In 1915, all thirty six RNAS armoured cars were passed to the British Army. Since the BEF had acquired a variety of armoured cars, and this represented a challenge in terms of maintenance, stores and training it was decided, given trench warfare had severely limited the role that armoured cars could play, that the British Expeditionary Force should standardise on a single type, selecting the Rolls Royce[2] Accordingly, all Lanchester armoured cars were returned to Britain.

After being overhauled, 22 vehicles were supplied to the Imperial Russian Army in December 1915. Of these 19 were later rearmed with a 37-mm naval Hotchkiss gun in place of the standard Vickers machine gun. In January 1916 more Lanchesters arrived with the RNAS expeditionary force[3] deployed in the Caucasus, Romania and Galicia in support of the Russians. RNAS detachments were sent as far as Persia and Turkey and the Lanchesters travelled many thousands of miles until, in early 1918, the expedition force departed Russia via Murmansk.
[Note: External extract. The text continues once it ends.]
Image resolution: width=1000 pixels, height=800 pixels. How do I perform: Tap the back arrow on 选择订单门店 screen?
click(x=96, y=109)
Jack Livesey in Armoured Fighting Vehicles of World War I and II[4] wrote

"Operating in climates ranging from desert to near-Arctic conditions... during their time in Russia these cars covered 85,295km/53,000 miles. [They] were deployed in a manner that would become the standard for AFV warfare in the 20th Century. Acting as scouts and armed raiders, they operated well forward of the infantry following in their armoured trucks. When operating alongside the infantry they would act as fire-support vehicles..."

Their last operation was in support of the Brusilov Offensive in mid 1917.

Following this deployment Russia descended into civil war and the RNAS armoured car division was withdrawn back to Britain, while Lanchesters still in Russian hands were used by the White Russian forces.

During most of its service life, the Lanchester was considered an admirably fast and reliable vehicle, the only caveat being limitations imposed by the chassis.


Vehicles received by the Russian Army were fitted with a small cupola on the turret and with side shields for the machine gun.


  1. ^ Trewhitt, Philip (1999). Armoured Fighting Vehicles. Dempsey-Parr. p. 150. ISBN 1-84084-328-4. 
  2. ^ "Armoured Car, Rolls Royce 1920 Pattern Mark I (E1949.329". Retrieved 26 January 2017. 
  3. ^ "Royal Naval Armoured Cars - World War One - The War At Sea". Retrieved 26 January 2017. 
  4. ^ Livesey, Jack (2007). Armoured Fighting Vehicles of World Wars I and II. Hermes Hse 88-89 Blackfriars Rd, London SE1 8HA: Anness Publishing Ltd. p. 63. ISBN 978-1-84476-370-2.